10-second review: Why do teachers like kids to read books that make them cry?
Title: “Why Teachers Love Depressing Books.” Laura Miller. New York Times (August 22,2004), Internet.
Quote: “Most of the books chosen by the English committee at Alex’s school are problem novels, and the curriculum proves inflexible. ‘We can’t ever say we don’t like the books,’ Alex tells his mother, because, according to his teacher, ‘If you’re not liking the books, you’re not reading them closely enough.’ The books are so depressing—‘Everybody dies in them,’ he told me wearily.”
Quote: “She [Feinberg] sees the memoirlike problem novels as symptoms of ‘the drastic fall from grace that the imagination has suffered in popular understanding’ and her generation’s insistence on ‘making our children wake from the dream of their childhoods.’ ”
Quote: “Adults, she [Feinberg] suspects secretly resent the sheltered, enchanted world children inhabit and under the pretext of preparing them for life’s inevitable difficulties, want to rub their noses in traumas they may never actually experience and often aren’t yet able to comprehend.”
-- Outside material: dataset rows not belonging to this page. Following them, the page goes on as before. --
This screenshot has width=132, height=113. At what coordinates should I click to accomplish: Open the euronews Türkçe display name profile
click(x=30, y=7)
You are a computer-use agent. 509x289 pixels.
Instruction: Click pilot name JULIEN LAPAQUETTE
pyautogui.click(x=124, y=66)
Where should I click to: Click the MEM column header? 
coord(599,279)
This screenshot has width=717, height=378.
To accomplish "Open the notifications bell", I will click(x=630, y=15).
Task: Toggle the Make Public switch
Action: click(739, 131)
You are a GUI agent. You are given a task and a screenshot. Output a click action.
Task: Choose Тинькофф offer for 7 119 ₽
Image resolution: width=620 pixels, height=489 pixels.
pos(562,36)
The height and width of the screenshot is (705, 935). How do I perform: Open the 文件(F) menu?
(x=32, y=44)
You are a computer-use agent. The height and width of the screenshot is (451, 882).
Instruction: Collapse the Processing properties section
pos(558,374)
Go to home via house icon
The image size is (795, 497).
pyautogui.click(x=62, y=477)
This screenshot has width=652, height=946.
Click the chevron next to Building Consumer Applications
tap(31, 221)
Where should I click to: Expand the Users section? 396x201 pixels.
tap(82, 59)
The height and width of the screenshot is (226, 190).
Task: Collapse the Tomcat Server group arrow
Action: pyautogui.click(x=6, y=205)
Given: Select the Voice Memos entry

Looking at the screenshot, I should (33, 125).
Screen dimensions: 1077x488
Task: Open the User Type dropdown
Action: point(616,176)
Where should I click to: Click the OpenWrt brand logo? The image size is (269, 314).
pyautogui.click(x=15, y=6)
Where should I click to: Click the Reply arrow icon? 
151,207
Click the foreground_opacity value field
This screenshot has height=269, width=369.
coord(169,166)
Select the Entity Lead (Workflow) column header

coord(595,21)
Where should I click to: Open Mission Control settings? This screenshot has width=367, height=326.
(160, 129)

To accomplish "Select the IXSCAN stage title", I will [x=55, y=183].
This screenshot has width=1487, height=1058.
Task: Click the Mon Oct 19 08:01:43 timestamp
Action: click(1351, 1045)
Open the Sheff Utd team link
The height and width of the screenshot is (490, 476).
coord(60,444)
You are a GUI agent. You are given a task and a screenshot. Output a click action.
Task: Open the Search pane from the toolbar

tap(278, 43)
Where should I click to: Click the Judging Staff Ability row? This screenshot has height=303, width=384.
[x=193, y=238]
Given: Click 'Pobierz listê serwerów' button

Quote: Daniel Handler, author of the Lemony Snicket series: “…results from a ‘wrong-headed belief that the more misery there is, the more quality there is; that the most lurid, unvarnished stories are closest to the truth.’ ”
Comment: It does seem to be true that teachers like to read “problem” novels with even their younger students. Maybe we teachers should emulate Shakespeare: a dash of history, a dash of comedy and a dash of tragedy. Balances the point of view about life.